Is an article an adjective? [closed]

I have always believed that articles (a/an, the) are a special type of adjective.. In watching a TV show recently (Smarter than 5th Grader) - A question was - "How many adjectives are in the following sentence: "Sierra ran down the hill."? - They claimed the answer is 'zero'! I would have said 'one'. Who is correct?


Solution 1:

I suspect that this question should be closed as general reference, as a search for "english parts of speech" turns up a decent variety of reasonably authoritative references.

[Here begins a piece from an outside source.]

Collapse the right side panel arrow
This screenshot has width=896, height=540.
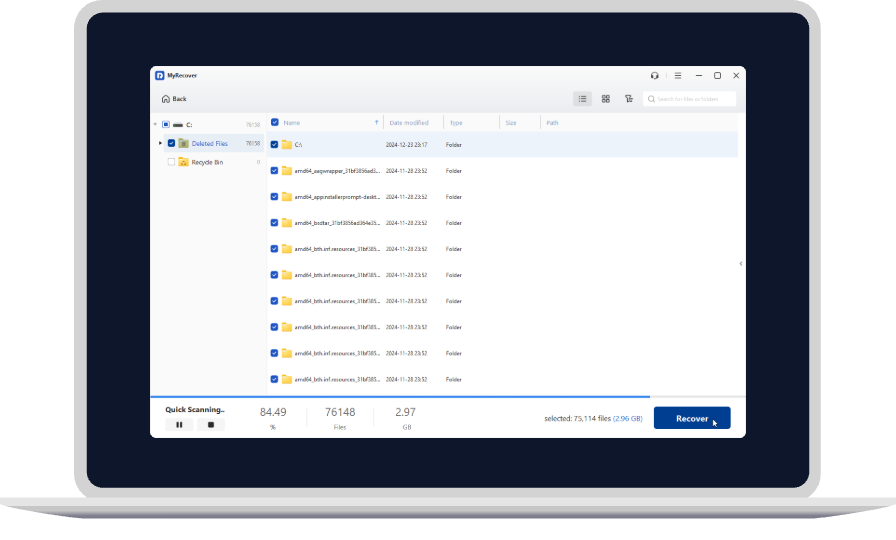740,263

For example, according to wikipedia, the major parts of speech are:

  • Open word classes:
    - adjectives
    - adverbs
    - nouns
    - verbs (except auxiliary verbs)
    - Interjections
  • Closed word classes:
    - auxiliary verbs
    - clitics
    - coverbs
    - conjunctions
    - determiners (articles, quantifiers, demonstrative adjectives, and possessive adjectives)
    - particles
    - measure words
    - adpositions (prepositions, postpositions, and circumpositions)
    - preverbs
    - pronouns
    - contractions
    - cardinal numbers

You may note that articles are a type of determiner, not a type of adjective. (Although other subclasses of adjective also fall into the determiner category.) Other sources which do not delve so deeply into linguistics (such as about.com, the University of Victoria, etc.) put the articles into their own category, specifying the parts as:

Noun, verb, adjective, adverb, pronoun, conjunction, preposition, interjection, article.